L’étude sur le terrain prit 17 mois, mais après cela Albert Thys put annoncer avec une légitime fierté au souverain que la construction du chemin de fer était possible.

Après que la CCCI eut donné son approbation, l’ensemble du projet dut encore recevoir un caractère officiel. Ce qui eut lieu le 23 juin 1889 lorsque les chambres législatives donnèrent leur accord sur la fondation de la Compagnie du chemin de fer du Congo au capital de 10 millions.

 La construction du chemin de fer

Le 11 octobre 1889, la première équipe d’ingénieurs s’embarqua à Anvers à destination de Matadi. Arrivés sur place, on dut pourvoir en tout premier lieu à la construction de débarcadères appropriés, d’une gare, de bureaux, d’habitations...

C’est en 1897 que la voie franchit le pont sur l’inkisi.

Ce n’est que le 15 mars 1890 que la première équipe de travail put s’atteler à la tâche.

La région de Matadi est très rocailleuse et présente des variations de relief abruptes qui ne faisaient qu’accroître les difficultés.

Au cours de cette première phase de travaux, il régnait une grande pénurie de main-d’œuvre. Thys dut aller mendier de par le monde pour en trouver : jusqu’au Mozambique, aux Indes, à Sumatra, en Chine, au Japon et... même au Zoulouland !

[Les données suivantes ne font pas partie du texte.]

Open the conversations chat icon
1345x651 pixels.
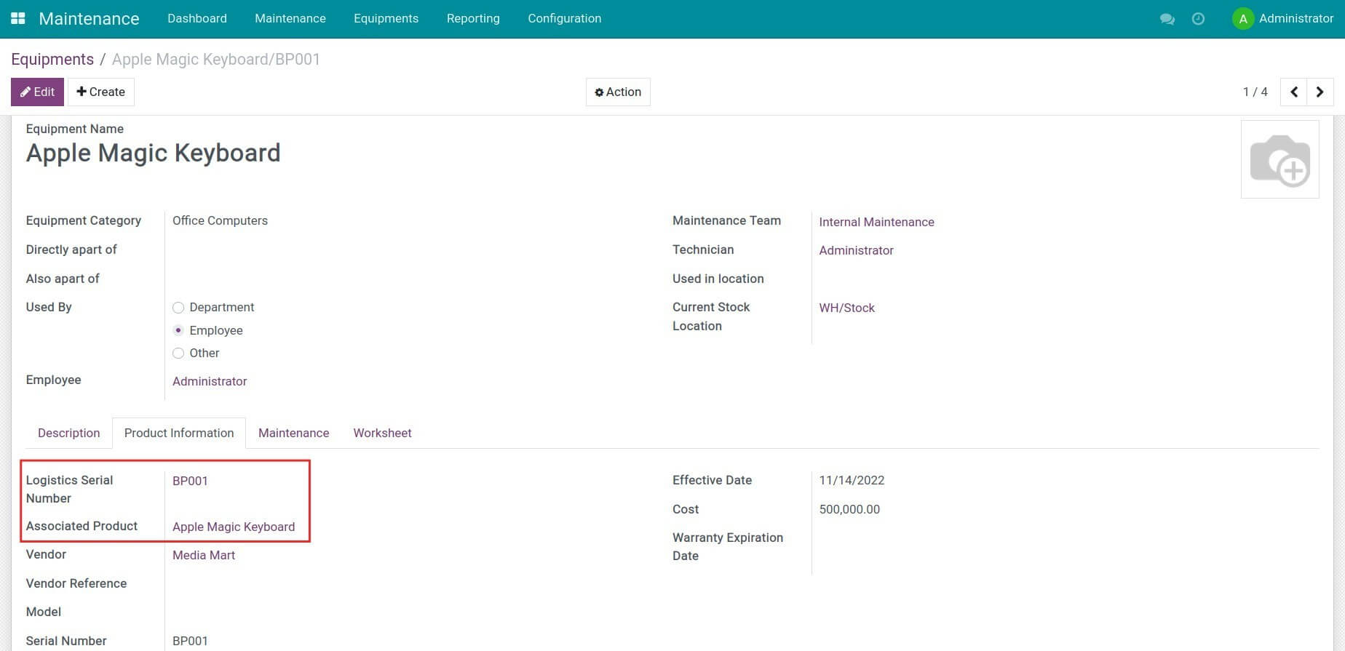pos(1167,19)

On augmenta également le nombre de conseillers et d’ingénieurs blancs : des Flamands, des Wallons, des Italiens, des Danois, des Français, des Allemands, des Suisses et des Suédois... c’était un vrai kaléidoscope de nationalités. Le travail avança très lentement les premières années, tant le combat contre les éléments naturels était fastidieux. Les nombreux déboires coûtèrent des sommes folles, il en résultait que les bailleurs de fonds suivaient l’aventure avec méfiance.

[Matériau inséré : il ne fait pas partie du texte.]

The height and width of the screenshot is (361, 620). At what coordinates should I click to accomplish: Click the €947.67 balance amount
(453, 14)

Les problèmes auxquels on se trouvait confronté étaient de nature très diverse : le pays était très peu peuplé, le stock de vivres était largement entamé, les engins étaient primitifs (haches et explosifs) et les travailleurs inexpérimentés. En outre, les effectifs de l’expédition furent fortement décimés par diverses maladies tropicales ; ils furent nombreux à être renvoyés au pays pour ne pas trop gonfler les chiffres de mortalité.

Dès que quelques kilomètres furent construits, les premières locomotives furent mises en service sur ce tronçon pour acheminer le matériel sur place et économiser ainsi des coolies.

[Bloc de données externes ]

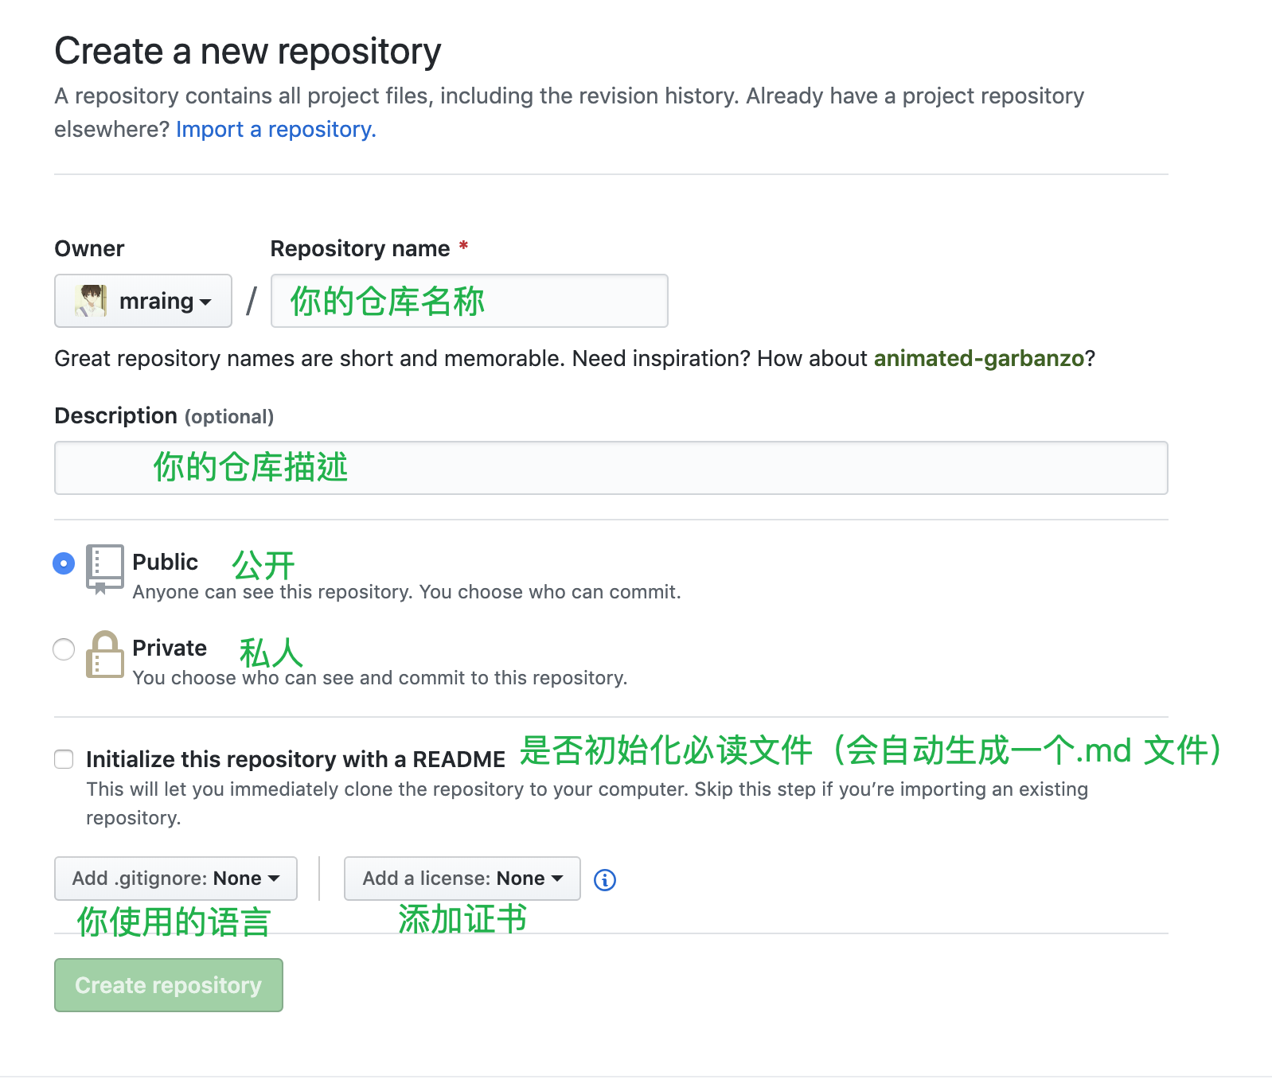
Task: Open the Import a repository link
Action: 275,129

En juillet 1892, le pont sur le Mpozo fut enfin prêt... 2 ans de labeur harassant pour 9 km de voies ! Le 4 décembre de cette même année fut inauguré le tronçon Matadi - Kenge. Au fil du temps, le terrain devint moins accidenté, le climat plus salubre et l’approvisionnement plus régulier.

Il fallut en outre tenir de moins en moins compte de l’hostilité des indigènes ; de temps à autre, il y avait même des chefs de tribu qui offraient de la main-d’œuvre et vendaient des poulets et des chèvres. Cette viande constituait une variation appréciable au regard des conserves que l’on avait mangé à longueur d’année.

Tout au long de la ligne, on construisit des postes fixes où demeuraient un ou plusieurs Européens et où pouvaient faire halte les caravanes en route vers le chantier.

Au fur et à mesure de la progression de la construction du chemin de fer, la compagnie racheta de plus en plus de terrains aux chefs indigènes. Thys leur donnait ce qu’ils demandaient, du moins dans la mesure où son budget « cadeaux » le lui permettait.

En 1894, après quatre ans de travaux, seuls 82 km avaient été construits jusqu’à hauteur de la rivière Lufuri.

Des récompenses spéciales furent octroyées à ceux qui travaillaient le plus rapidement afin d’accélérer la cadence des travaux : à la suite de quoi le rythme de construction s’accrut sensiblement.

Un train en cuivre vient d’arriver dans le faisceau du complexe de Matadi.

Une année plus tard, on était déjà arrivé à hauteur de la rivière Kwilu et on atteignit Thysville au début de 1897. De là, on franchit la dangereuse vallée de l’Inkisi : la construction du pont sur cette rivière coûta de nombreuses vies humaines. Le sommet du Tampa constitua le dernier grand obstacle. Après 8 années de travaux pénibles, la première locomotive atteignit le Stanley Pool le 16 mars 1898 sous les acclamations enthousiastes et les salves de canon.

La ligne Matadi - Léopoldville fut solennellement ouverte au trafic le 6 juillet 1898 ; bien que la construction du chemin de fer eût coûté de nombreuses vies humaines, l’Homme parvint finalement à vaincre la nature.